As the Numero Group’s webguy I find myself listening to Numero stuff frequently. Too frequently. Don’t get me wrong, I love almost all of the music we put out and I’ve learned to tolerate 30-40% of the staff 60-70% of the time, but you definitely can have too much of a good thing.
Case in point: I hit the 100 play count mark for Marion Black’s “Who Knows” according to my iTunes. Amazing song… huge seller for us, but 100 times? That’s nuts. That’s nearly 4 hours of my life. Surely I should have been listening to something else for part of that time. There’s too much good music out there to allow oneself to get caught in significant repetition.
All I know is that this discovery has opened my eyes to the addictive nature of the music Numero releases, and frankly, we’re just not worth it. Unfortunately as the webguy I have no control over what Numero releases and I’m too lazy to go out to Chicago and lob molotov cocktails at the office. However I do control Numero’s digital empire.
Every Digital Dig and album download are within my reach, and I’m going to do something about this terrible infestation of wildly re-listenable music.
I’ve created my own sort of DRM for Numero. The “DRM” stands for Degrading Repeated Music.
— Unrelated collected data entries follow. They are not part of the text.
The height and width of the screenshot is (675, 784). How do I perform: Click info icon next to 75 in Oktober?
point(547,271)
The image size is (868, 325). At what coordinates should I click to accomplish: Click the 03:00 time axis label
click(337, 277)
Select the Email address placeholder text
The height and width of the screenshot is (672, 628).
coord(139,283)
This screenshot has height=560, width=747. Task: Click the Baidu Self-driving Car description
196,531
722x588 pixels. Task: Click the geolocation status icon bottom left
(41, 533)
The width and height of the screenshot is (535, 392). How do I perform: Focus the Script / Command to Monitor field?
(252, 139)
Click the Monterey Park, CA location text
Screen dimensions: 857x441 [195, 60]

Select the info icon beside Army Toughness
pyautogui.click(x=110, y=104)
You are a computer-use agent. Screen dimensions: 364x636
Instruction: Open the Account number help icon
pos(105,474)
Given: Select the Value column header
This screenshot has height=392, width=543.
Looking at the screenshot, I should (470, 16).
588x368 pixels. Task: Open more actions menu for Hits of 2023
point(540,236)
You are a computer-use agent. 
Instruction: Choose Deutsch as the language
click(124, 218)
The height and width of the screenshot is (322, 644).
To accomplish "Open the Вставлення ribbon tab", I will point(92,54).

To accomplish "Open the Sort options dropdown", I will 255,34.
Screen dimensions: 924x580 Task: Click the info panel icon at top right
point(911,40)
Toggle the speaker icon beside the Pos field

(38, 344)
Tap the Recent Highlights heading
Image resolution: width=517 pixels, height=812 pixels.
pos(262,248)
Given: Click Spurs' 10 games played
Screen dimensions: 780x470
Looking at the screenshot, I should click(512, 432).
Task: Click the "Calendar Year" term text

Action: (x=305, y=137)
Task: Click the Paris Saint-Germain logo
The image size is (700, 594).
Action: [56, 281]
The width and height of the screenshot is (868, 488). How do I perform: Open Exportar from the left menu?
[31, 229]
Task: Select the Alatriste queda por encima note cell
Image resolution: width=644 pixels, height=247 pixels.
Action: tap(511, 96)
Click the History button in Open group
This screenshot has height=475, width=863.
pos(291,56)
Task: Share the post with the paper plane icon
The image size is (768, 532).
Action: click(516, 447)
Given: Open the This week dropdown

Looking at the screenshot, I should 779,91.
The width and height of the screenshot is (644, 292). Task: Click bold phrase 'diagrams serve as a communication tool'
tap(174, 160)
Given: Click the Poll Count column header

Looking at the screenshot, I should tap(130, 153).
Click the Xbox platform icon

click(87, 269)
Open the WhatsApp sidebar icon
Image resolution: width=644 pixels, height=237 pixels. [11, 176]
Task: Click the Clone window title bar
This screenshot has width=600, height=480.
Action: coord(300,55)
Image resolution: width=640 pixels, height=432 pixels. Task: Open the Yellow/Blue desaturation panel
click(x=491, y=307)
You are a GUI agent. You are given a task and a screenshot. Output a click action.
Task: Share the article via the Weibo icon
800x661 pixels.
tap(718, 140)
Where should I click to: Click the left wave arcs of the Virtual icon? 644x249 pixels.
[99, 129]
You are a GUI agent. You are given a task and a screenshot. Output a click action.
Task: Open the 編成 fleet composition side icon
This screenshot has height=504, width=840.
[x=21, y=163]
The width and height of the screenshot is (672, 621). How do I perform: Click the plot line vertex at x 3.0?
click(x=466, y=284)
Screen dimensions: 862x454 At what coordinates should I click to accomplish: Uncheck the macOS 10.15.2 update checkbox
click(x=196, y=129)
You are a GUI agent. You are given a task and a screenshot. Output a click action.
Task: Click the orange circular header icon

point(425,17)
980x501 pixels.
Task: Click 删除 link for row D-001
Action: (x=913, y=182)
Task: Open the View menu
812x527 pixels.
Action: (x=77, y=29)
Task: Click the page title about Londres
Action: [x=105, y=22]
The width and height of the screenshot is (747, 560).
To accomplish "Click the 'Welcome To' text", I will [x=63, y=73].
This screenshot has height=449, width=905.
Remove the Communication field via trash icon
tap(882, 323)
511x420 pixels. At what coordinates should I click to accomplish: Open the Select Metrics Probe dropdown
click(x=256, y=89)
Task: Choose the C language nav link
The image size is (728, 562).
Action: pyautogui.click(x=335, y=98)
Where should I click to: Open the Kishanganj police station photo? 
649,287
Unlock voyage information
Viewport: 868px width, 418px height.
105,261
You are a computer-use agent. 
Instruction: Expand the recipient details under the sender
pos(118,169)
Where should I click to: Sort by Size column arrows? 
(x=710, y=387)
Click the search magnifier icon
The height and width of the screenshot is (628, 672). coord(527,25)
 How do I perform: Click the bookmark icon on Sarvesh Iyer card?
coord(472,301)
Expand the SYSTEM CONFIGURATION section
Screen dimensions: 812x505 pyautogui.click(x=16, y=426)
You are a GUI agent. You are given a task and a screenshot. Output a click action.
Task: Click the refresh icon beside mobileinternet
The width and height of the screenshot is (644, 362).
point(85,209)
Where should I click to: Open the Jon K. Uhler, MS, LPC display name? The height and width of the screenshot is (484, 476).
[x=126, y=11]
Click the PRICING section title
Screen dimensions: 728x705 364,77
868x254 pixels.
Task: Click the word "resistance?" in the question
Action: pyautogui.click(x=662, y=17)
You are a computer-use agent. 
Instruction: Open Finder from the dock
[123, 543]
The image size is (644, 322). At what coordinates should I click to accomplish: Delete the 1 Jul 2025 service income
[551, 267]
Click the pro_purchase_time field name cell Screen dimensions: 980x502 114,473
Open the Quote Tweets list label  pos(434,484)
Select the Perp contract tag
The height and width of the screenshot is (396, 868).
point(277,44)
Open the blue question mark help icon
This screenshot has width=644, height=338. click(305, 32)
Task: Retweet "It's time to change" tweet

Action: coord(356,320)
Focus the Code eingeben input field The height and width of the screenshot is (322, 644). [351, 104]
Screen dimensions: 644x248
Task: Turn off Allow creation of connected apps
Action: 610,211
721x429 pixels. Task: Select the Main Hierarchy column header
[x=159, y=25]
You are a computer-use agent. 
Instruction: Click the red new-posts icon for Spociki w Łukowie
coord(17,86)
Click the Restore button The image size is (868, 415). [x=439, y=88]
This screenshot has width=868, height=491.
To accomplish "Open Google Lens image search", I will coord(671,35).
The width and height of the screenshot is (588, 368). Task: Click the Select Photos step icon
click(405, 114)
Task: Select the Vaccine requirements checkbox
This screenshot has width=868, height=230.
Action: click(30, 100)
This is how it works: From now on when you download any digital file from Numero or iTunes it will play just fine for the first 29 times. On the 30th time the degradation will begin and get progressively worse until it’s completely unlistenable. Here’s the good part: I respect the integrity of the Numero Group and it’s respect to the history of recorded music, so the loss of sound quality will happen like a step backwards through the history of recorded media. This way, you won’t be completely unable to play the file (at first), it’ll just sound like it’s from a third-generation mixtape, or a slab of vinyl which fought a cat and lost.
For the purposes of full disclosure, here’s a sample of what you can expect from your future Numero digital purchases:
Now I’m sure some of you will bitch and moan about having the shit you bought not be available to you in perpetuity, but I swear we have your best listening interests at heart. There’s a lot of great music out there put out by some equally great (but let’s face it, not greater) labels. So please buy our stuff, listen to it a few times, listen to something else, then come back to us on occasion when you’ve been listening to too much of someone else’s stuff. Or just buy our CDs and LPs and this won’t be an issue for you.